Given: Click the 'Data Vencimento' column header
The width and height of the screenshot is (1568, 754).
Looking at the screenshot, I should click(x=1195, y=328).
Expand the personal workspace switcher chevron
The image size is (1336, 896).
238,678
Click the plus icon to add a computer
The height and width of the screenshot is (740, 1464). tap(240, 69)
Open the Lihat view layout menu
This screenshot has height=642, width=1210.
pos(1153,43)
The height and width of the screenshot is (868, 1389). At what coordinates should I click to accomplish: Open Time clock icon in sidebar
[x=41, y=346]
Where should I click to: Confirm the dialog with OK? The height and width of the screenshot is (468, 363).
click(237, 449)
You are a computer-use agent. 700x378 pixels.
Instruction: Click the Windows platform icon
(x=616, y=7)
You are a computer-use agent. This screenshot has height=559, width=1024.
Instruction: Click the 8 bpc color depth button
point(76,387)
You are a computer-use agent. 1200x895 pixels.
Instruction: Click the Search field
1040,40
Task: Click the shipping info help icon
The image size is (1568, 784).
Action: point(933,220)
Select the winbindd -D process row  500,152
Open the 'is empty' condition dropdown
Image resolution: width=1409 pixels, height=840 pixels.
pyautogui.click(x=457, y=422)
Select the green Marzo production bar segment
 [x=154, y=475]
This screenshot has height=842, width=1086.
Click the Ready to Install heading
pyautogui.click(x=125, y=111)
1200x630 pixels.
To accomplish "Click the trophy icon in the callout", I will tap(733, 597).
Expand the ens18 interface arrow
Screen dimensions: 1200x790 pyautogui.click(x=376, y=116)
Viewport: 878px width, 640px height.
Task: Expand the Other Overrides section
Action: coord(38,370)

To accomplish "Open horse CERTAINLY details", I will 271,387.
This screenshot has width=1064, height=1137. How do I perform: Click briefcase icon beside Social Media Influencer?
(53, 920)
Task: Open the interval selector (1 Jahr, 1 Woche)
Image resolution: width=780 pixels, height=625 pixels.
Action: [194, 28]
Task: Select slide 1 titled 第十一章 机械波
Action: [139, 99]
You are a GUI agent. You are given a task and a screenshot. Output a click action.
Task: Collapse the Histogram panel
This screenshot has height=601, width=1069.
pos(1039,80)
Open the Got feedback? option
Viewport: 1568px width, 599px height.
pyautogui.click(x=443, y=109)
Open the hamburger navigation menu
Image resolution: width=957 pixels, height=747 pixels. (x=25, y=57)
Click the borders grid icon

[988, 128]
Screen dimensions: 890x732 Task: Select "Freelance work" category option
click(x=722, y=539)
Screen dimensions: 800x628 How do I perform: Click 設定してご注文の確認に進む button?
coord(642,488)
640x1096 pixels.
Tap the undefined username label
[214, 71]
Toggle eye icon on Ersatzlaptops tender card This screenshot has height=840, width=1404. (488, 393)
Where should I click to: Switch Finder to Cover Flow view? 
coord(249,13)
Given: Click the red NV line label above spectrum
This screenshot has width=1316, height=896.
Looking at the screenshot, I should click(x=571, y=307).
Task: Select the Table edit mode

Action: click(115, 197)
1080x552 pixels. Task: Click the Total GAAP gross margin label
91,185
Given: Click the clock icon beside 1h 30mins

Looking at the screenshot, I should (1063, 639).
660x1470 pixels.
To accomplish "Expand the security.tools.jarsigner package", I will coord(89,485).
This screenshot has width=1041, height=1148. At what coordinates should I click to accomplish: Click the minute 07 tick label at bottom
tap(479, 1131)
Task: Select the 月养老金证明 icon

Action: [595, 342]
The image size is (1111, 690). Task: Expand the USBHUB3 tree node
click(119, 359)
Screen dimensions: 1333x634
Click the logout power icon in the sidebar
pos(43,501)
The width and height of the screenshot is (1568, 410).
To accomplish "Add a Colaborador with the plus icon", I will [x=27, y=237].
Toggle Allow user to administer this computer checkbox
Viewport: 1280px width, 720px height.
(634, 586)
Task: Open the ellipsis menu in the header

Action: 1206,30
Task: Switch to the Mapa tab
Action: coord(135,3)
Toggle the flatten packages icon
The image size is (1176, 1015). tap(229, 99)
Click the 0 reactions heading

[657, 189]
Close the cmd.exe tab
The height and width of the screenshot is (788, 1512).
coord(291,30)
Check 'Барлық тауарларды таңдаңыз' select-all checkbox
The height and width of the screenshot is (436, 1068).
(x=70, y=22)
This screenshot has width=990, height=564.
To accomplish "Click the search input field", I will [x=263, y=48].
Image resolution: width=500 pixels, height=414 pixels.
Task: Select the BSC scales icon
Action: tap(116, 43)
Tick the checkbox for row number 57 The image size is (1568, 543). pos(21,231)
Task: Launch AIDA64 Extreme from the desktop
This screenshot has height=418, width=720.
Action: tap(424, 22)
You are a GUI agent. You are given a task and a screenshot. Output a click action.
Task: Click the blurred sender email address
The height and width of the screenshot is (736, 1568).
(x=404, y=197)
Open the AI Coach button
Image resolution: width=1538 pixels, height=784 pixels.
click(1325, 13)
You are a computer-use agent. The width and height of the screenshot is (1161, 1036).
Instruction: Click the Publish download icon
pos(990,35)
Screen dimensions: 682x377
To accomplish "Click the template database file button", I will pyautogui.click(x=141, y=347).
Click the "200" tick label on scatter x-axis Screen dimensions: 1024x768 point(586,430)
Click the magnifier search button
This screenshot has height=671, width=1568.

> [AIM OF THE EXERCISE] Rewrite everything above from the line containing "The width and height of the screenshot is (1568, 410)." down to the line containing "Action: coord(135,3)", both included, as a JSON list of strings with one string per line and blank lines left out.

> [ANSWER TO THE TASK]
[
  "The width and height of the screenshot is (1568, 410).",
  "To accomplish \"Add a Colaborador with the plus icon\", I will [x=27, y=237].",
  "Toggle Allow user to administer this computer checkbox",
  "Viewport: 1280px width, 720px height.",
  "(634, 586)",
  "Task: Open the ellipsis menu in the header",
  "Action: 1206,30",
  "Task: Switch to the Mapa tab",
  "Action: coord(135,3)"
]